Nos vemos, República Dominicana!

Hola, ¿cómo estás?

In dem Land, das ich vor knapp zwei Wochen verlassen habe und das nun einige tausend Kilometer von mir entfernt liegt, gibt es in diesen Tagen eigentlich nur eine Antwort auf diese Wie-geht’s-dir-Frage und die lautet „Con calor“ (=Mit Hitze). Nach den fast täglichen, starken Regenschauern im Mai waren die immer wärmer werdenden Temperaturen in den letzten Monaten in der Dominikanischen Republik Thema so ziemlich jeder Gesprächseröffnung. Zurück im deutlich weniger sommerlichen Deutschland, wird es Zeit, euch davon zu berichten, was mich außer der Hitze in den letzten Monaten meines Freiwilligendienstes noch alles so begleitet hat.

 

1) Vom Día de las culturas bis zum ersten Adiós

Falls ihr nur hier seid, um von meinem im letzten Blog versprochenen Maispflanzen-Update vom „Día del agricultor“ (= Tag des Landwirts) zu lesen, möchte ich euch dieses natürlich nicht vorenthalten. Der Tag wurde mit den Kindern gefeiert und war gefolgt vom Tag (zum Schutz) der Erde und dem Tag des Recyclings, einer von vielen wichtigen Informationstagen in der Estancia. Ich selbst habe besonders beim „Día de la diversidad cultural“ (= Tag der kulturellen Diversität) mitgewirkt. An diesem Tag wurden die Kinder darüber aufgeklärt, dass es auf der Welt ganz viele verschiedene Kulturen und Nationalitäten gibt und dass es wichtig ist, alle gleichermaßen wertzuschätzen und zu respektieren. Ich habe den Kindern etwas über Deutschland und die „deutsche Kultur“ erzählt, ihnen einige deutsche Sätze beigebracht und ihnen – weil das so ziemlich das einzige halbwegs typisch deutsche war, das ich Ende Mai noch in den Tiefen meines Koffers fand – einen Vanillepudding gekocht. Nun, das Vorhaben hat so semi-gut geklappt, aber den Kindern hat es geschmeckt, auch wenn sie die Masse eher trinken mussten. Einem Mädchen wurde ein Dirndl angezogen, das eine Arbeitskollegin im Kostümfundus der Estancia fand. Als sie mich daraufhin fragte, ob man so etwas in Deutschland wirklich tragen würde und ich das nicht so richtig verneinen konnte, schaute sie mich stirnrunzelnd und fast ein bisschen mitleidig an – naja, es können eben nicht alle so stilbewusst sein wie die Dominikaner*innen.

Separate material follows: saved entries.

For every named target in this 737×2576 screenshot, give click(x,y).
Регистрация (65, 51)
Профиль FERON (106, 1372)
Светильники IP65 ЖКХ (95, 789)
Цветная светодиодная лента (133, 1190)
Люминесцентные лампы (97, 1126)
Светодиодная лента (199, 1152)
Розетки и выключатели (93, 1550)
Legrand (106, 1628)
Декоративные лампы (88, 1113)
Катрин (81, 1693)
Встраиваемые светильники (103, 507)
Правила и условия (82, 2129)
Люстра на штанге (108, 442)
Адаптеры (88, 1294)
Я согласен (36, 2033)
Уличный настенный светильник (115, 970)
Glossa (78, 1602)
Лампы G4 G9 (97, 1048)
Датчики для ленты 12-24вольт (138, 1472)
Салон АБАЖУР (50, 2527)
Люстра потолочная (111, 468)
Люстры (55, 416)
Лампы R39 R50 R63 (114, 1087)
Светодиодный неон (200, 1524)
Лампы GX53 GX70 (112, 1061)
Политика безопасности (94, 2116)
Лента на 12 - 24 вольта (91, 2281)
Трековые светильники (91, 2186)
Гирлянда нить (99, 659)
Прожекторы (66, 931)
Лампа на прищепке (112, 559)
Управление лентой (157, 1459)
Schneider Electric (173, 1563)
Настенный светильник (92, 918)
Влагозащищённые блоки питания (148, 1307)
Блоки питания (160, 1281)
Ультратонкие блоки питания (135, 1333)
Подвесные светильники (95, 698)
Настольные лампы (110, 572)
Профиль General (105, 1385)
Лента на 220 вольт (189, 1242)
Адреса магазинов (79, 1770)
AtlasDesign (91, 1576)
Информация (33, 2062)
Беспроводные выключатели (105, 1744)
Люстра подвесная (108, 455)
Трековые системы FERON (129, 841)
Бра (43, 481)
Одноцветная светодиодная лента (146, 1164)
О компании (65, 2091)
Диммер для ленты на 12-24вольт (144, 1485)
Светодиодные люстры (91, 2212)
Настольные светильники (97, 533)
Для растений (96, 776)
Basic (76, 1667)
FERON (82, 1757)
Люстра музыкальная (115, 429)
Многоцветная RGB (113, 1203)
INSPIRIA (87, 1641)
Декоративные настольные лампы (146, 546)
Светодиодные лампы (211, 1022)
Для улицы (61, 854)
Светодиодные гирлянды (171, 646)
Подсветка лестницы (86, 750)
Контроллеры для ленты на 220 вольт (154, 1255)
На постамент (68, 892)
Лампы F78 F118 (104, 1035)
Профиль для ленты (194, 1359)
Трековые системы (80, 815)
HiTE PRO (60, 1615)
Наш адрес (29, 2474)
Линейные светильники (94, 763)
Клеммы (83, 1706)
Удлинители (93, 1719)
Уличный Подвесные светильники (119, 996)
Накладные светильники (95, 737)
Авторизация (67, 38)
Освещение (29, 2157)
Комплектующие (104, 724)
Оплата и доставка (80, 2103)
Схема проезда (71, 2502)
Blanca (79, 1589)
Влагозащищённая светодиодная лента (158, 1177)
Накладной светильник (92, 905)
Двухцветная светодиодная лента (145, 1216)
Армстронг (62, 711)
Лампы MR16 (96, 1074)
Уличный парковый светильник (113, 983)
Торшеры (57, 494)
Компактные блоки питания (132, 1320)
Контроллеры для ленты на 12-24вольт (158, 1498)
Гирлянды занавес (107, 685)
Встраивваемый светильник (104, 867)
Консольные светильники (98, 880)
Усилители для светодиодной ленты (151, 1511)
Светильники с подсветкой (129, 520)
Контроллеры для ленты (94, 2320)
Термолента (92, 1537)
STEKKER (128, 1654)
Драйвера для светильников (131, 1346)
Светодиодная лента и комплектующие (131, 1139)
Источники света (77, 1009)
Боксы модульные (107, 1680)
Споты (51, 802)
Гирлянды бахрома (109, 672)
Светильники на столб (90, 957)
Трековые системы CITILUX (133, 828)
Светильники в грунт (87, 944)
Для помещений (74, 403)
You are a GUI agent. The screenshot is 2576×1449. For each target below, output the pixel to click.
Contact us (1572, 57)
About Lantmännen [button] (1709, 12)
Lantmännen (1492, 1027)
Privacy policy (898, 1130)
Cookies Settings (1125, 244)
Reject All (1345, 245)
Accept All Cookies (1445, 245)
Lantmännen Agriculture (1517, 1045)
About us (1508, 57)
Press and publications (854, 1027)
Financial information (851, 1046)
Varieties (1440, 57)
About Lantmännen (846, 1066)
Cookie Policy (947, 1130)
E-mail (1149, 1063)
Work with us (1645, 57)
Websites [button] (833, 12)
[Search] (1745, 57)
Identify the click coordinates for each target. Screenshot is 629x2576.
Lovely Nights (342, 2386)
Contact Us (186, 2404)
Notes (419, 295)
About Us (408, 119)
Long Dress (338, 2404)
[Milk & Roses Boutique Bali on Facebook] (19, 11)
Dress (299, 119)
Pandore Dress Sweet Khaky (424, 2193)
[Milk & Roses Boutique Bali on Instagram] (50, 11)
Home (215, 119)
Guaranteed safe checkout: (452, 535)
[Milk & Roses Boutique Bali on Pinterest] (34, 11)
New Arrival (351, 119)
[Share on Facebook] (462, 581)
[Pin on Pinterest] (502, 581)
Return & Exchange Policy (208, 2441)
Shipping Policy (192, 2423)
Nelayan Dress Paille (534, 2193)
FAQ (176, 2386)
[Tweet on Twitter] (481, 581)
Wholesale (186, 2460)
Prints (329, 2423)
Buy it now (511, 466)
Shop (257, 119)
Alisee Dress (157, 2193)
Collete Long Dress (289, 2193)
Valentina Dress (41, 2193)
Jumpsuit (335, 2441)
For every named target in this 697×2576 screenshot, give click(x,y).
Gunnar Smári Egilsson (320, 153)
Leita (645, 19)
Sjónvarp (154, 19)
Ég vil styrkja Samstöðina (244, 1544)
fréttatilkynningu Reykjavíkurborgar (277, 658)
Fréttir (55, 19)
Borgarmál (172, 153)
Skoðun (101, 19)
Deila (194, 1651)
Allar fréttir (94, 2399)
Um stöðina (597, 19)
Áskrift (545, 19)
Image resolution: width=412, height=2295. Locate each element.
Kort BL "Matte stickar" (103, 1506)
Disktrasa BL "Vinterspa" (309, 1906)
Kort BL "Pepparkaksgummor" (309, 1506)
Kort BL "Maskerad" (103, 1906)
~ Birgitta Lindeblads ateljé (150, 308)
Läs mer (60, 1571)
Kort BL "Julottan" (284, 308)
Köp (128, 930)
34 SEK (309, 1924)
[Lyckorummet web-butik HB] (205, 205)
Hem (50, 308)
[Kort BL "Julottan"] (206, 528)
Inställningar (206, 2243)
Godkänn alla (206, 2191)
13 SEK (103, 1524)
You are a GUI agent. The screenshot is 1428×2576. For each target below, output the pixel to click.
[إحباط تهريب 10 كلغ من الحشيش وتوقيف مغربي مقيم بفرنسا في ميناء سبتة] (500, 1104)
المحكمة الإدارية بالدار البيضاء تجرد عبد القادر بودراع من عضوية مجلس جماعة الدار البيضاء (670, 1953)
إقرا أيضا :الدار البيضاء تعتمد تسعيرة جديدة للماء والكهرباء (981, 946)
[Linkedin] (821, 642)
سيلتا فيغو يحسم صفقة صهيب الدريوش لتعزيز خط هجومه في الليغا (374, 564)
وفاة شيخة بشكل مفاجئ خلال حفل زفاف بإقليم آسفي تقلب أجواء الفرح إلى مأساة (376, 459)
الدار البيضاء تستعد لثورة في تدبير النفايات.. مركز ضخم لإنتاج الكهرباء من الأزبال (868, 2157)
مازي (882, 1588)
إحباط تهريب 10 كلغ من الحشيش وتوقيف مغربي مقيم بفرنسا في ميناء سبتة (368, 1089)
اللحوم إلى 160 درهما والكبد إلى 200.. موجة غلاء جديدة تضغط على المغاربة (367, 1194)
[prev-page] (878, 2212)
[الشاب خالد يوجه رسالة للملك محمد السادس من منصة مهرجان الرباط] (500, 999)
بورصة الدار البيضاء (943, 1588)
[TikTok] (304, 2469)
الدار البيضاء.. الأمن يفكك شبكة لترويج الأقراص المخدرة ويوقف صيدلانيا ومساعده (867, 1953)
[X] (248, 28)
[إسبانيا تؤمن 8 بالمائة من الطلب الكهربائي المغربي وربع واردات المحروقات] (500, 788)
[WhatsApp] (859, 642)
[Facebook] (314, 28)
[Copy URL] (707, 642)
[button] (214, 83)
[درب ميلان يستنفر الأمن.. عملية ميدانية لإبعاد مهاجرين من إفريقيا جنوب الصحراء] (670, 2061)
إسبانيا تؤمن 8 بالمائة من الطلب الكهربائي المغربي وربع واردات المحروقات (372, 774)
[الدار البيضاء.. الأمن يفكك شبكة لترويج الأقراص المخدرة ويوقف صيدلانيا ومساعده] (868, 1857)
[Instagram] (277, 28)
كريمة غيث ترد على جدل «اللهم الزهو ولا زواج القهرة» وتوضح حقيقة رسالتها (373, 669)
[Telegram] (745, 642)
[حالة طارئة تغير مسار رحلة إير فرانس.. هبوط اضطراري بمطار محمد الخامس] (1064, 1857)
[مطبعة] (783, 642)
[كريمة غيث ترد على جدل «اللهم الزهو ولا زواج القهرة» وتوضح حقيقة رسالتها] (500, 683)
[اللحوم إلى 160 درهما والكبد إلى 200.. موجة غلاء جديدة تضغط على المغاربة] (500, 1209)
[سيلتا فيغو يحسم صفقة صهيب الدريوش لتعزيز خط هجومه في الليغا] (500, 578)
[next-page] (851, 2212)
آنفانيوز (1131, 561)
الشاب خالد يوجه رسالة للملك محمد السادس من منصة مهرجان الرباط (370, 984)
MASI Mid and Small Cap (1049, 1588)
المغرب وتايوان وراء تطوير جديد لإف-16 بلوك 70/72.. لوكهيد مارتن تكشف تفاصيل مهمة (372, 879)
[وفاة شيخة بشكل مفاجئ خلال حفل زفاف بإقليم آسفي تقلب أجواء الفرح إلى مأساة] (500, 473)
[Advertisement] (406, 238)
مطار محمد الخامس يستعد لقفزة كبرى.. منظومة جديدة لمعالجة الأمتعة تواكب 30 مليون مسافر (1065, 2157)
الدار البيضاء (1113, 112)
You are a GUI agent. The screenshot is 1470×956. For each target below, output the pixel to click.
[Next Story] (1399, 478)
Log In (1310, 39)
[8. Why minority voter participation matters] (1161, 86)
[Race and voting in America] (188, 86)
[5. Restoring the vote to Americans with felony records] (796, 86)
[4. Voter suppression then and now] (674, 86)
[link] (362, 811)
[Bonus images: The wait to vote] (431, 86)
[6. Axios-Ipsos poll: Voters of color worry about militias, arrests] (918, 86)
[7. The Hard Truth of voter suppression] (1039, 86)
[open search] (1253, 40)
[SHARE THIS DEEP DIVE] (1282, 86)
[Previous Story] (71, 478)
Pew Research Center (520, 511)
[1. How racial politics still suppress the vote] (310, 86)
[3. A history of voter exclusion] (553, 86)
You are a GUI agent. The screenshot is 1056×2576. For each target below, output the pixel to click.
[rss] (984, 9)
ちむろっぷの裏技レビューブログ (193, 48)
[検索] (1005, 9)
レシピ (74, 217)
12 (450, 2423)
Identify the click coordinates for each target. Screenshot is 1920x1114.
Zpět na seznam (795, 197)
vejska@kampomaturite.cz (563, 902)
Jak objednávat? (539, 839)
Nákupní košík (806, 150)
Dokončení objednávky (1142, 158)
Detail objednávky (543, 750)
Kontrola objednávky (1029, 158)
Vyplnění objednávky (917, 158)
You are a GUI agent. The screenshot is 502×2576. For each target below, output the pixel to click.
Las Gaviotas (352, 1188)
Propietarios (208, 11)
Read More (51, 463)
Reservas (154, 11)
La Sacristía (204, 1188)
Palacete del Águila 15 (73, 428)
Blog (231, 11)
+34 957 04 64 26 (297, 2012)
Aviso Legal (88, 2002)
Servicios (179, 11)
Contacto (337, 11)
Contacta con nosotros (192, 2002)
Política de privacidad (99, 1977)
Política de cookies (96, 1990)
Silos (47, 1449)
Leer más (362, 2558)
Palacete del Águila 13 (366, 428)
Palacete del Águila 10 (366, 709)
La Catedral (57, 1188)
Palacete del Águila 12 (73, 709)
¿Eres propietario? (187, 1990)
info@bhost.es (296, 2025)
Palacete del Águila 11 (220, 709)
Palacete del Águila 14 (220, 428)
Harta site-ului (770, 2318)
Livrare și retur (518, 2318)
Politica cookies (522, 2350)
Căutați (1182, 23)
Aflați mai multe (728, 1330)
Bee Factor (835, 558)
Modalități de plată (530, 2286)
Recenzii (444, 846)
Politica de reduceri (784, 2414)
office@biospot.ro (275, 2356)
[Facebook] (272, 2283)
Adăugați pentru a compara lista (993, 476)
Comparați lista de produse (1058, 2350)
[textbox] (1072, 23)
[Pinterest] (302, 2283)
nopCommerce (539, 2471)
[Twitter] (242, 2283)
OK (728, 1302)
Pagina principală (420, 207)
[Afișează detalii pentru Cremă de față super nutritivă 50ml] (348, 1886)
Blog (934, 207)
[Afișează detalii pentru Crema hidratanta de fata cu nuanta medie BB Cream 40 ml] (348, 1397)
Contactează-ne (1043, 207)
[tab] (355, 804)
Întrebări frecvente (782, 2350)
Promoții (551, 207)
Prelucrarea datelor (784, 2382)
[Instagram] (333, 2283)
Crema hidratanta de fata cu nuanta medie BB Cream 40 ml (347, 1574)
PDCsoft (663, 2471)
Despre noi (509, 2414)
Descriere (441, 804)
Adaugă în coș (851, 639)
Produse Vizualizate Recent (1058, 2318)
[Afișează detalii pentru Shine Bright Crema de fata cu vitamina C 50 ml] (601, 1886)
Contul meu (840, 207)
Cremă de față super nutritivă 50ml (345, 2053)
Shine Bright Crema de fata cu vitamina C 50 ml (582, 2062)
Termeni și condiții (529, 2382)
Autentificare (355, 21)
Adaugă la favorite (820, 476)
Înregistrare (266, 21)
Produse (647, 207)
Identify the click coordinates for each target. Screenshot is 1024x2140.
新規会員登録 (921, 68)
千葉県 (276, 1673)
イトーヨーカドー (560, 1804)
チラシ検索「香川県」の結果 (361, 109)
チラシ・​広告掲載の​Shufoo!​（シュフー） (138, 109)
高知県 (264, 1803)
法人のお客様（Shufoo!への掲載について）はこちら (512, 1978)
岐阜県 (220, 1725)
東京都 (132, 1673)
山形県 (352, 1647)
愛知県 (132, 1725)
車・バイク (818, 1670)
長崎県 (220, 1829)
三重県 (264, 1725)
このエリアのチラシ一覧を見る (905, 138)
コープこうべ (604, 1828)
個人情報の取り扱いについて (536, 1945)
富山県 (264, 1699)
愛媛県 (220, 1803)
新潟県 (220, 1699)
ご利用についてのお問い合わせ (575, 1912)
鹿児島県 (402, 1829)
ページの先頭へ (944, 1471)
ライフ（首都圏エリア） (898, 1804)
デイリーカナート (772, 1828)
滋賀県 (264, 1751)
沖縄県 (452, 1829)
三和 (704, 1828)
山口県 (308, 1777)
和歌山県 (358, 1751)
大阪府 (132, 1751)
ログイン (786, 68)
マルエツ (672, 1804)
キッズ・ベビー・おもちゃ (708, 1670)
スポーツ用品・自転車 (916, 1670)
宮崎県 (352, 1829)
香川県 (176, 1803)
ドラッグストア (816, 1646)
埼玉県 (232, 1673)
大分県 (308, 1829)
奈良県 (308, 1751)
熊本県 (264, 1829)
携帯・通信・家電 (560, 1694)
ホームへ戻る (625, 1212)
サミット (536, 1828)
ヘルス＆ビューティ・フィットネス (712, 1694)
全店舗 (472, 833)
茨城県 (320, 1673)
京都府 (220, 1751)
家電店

In den darauffolgenden Wochen half ich oft in den Gruppen der Ein- oder Zweijährigen aus oder unterstützte die älteren Kinder bei den Vorbereitungen für den Muttertag, der in der Dominikanischen Republik am letzten Sonntag im Mai gefeiert wird. Mit den Fünfjährigen übte ich Bachata und Merengue und weitere Tänze, aber auch Lieder und Gedichte wurden fleißig geprobt und schließlich vor einigen Eltern aufgeführt.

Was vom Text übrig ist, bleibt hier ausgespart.